It has been a while since I’ve posted, but we got a nice little rain storm this weekend which left me a little time to do some baking. The water turned a nice shade of brown (thanks to all the lovely runoff), and I usually like to stay out of the water for a few days when that happens (unlike Miles who was surfing in the rain yesterday).
This recipe is made using Trader Joes Multigrain Baking and Pancake Mix, so it is really very simple to make. There was only a bit of vegetable oil involved in the actual cake, and it was loaded with soft, ripe pears which made it super moist. From start to finish this only took me about an hour to make, so you could definitely jump out of bed on a Saturday morning and whip it up then go back to bed while it bakes.
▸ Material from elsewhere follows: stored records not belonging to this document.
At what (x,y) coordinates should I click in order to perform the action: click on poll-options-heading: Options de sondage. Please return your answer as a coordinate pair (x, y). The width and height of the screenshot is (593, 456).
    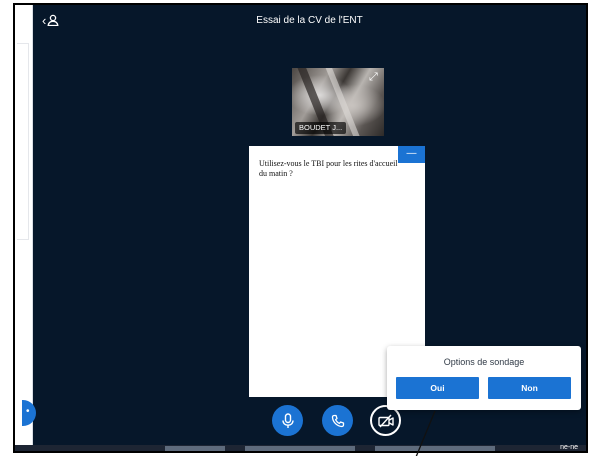
    Looking at the image, I should click on (484, 362).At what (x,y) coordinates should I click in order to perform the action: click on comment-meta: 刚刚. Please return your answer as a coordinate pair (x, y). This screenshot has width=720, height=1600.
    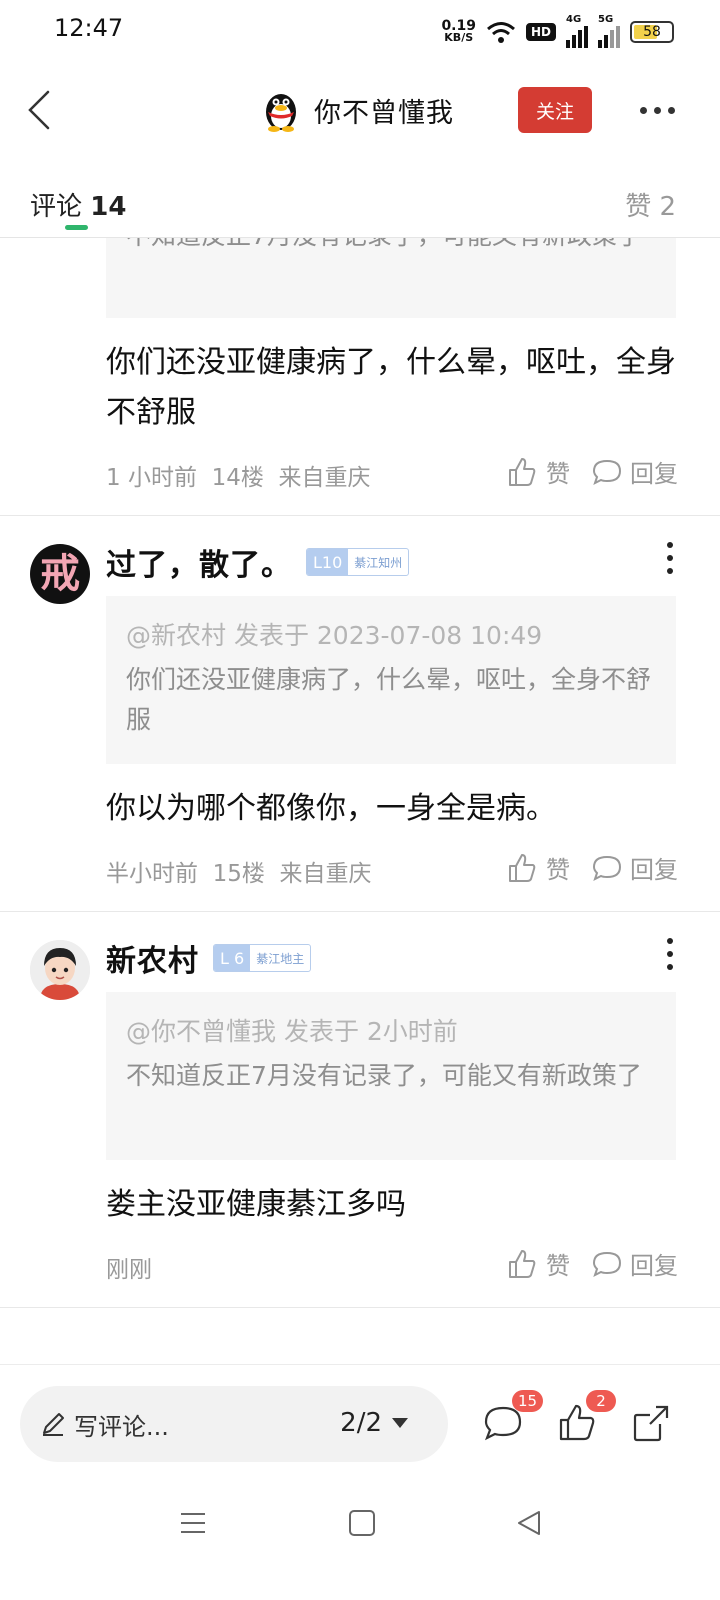
    Looking at the image, I should click on (129, 1267). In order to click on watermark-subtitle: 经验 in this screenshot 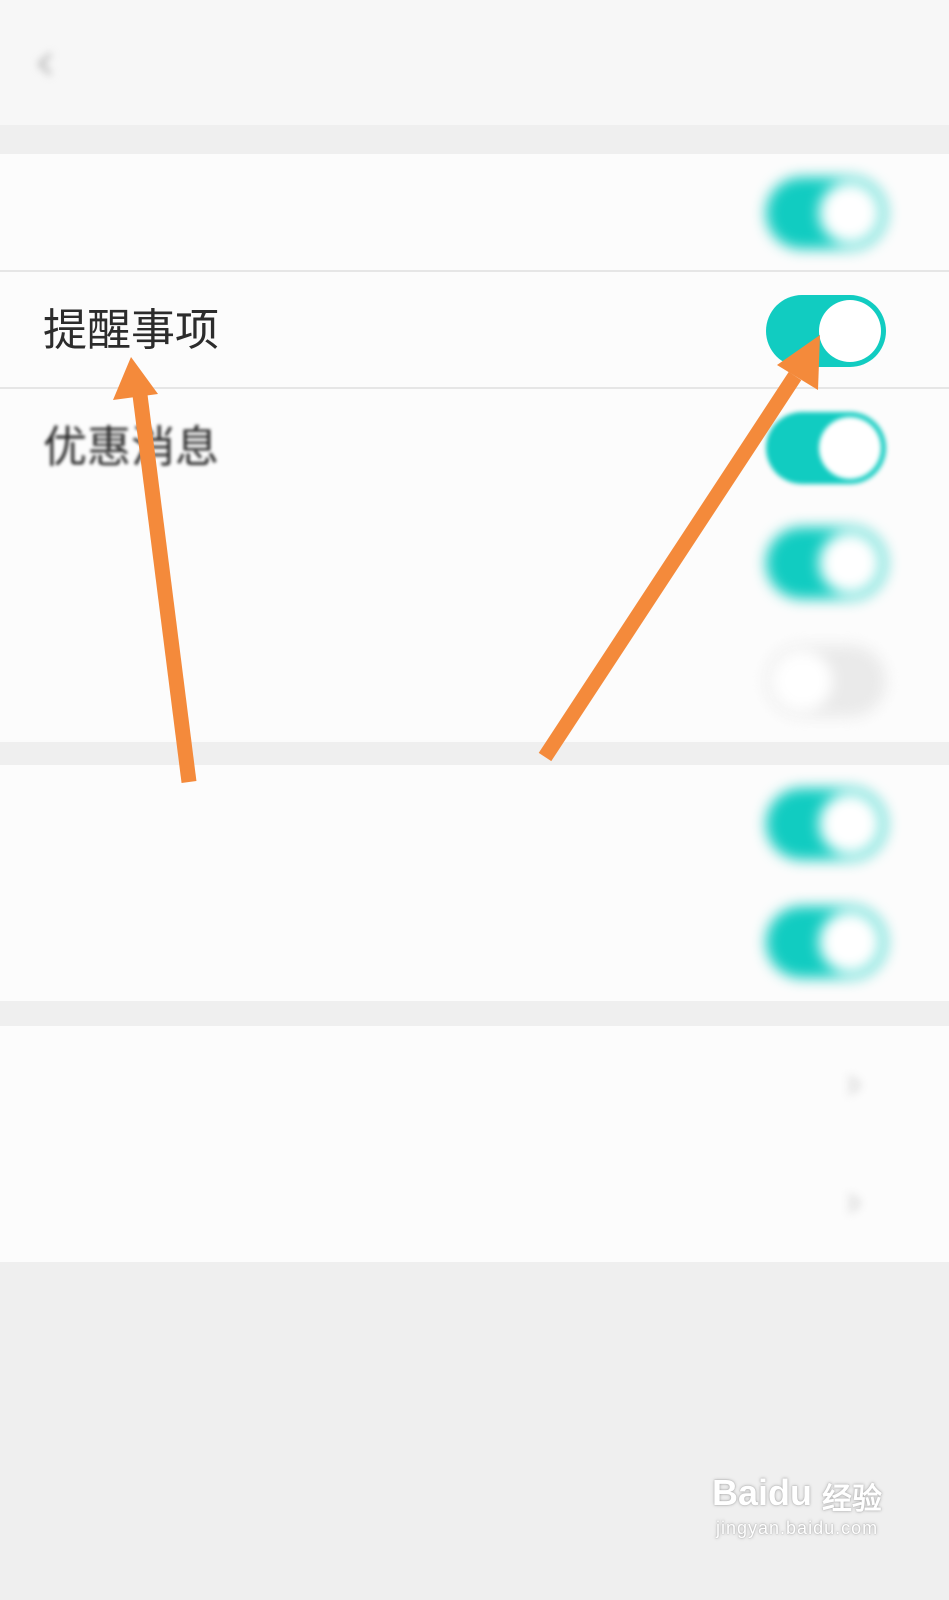, I will do `click(852, 1500)`.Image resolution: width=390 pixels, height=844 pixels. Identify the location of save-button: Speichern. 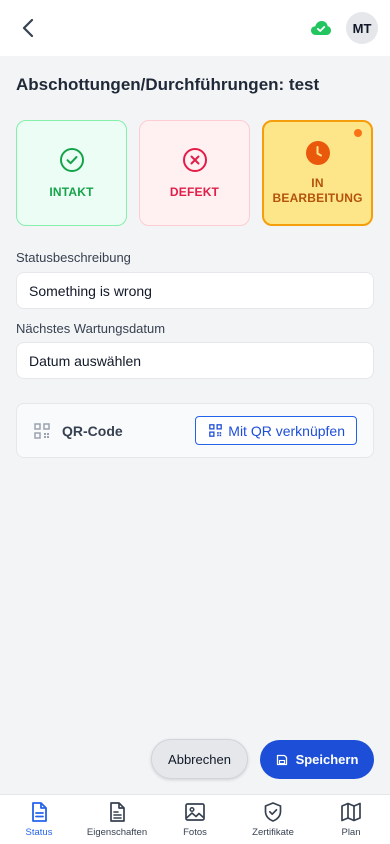
(317, 760).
I can imagine that apples would be very good in this recipe as well, or maybe try blueberries or fresh peaches.
Pear Almond Coffee Cake
Yields 1, 8 by 8 cake
*Preheat oven to 350
- 1 egg
- 1 cup whole milk
- 3 TBsp oil
- 2 1/2 cups Trader Joes Multigrain Baking and Pancake Mix
- 1/2 cup sugar
- 1 Tsp cinnamon
- 2 ripe pears, skinned and cut into 1/2 inch pieces
- 1/2 cup unsalted almonds
- 1/2 cup light brown sugar
- 3 Tbsp butter, cut into 1/2 inch pieces
- 1/2 Tsp salt
- 1/2 cup oats
- 1 tsp cinnamon
- In a medium bowl, combine ingredients from egg through pears and mix until combined.
- Pour into buttered 8 by 8 pan, and cook for 40 mins at 350.
- Meanwhile, in a food processor pulse almonds until pea sized or a little smaller.
- Add remaining ingredients and pulse until combined. Butter may not combine totally but that’s ok.
- After 30 mins, remove cake and spread crumble over top evenly and put back in the over for 8-10 mins.
- Remove and check to make sure it’s done by inserting a wooden toothpick in the center. If it comes out clean then it’s done, otherwise bake for a few more minutes.
- Let rest for 10 mins before serving.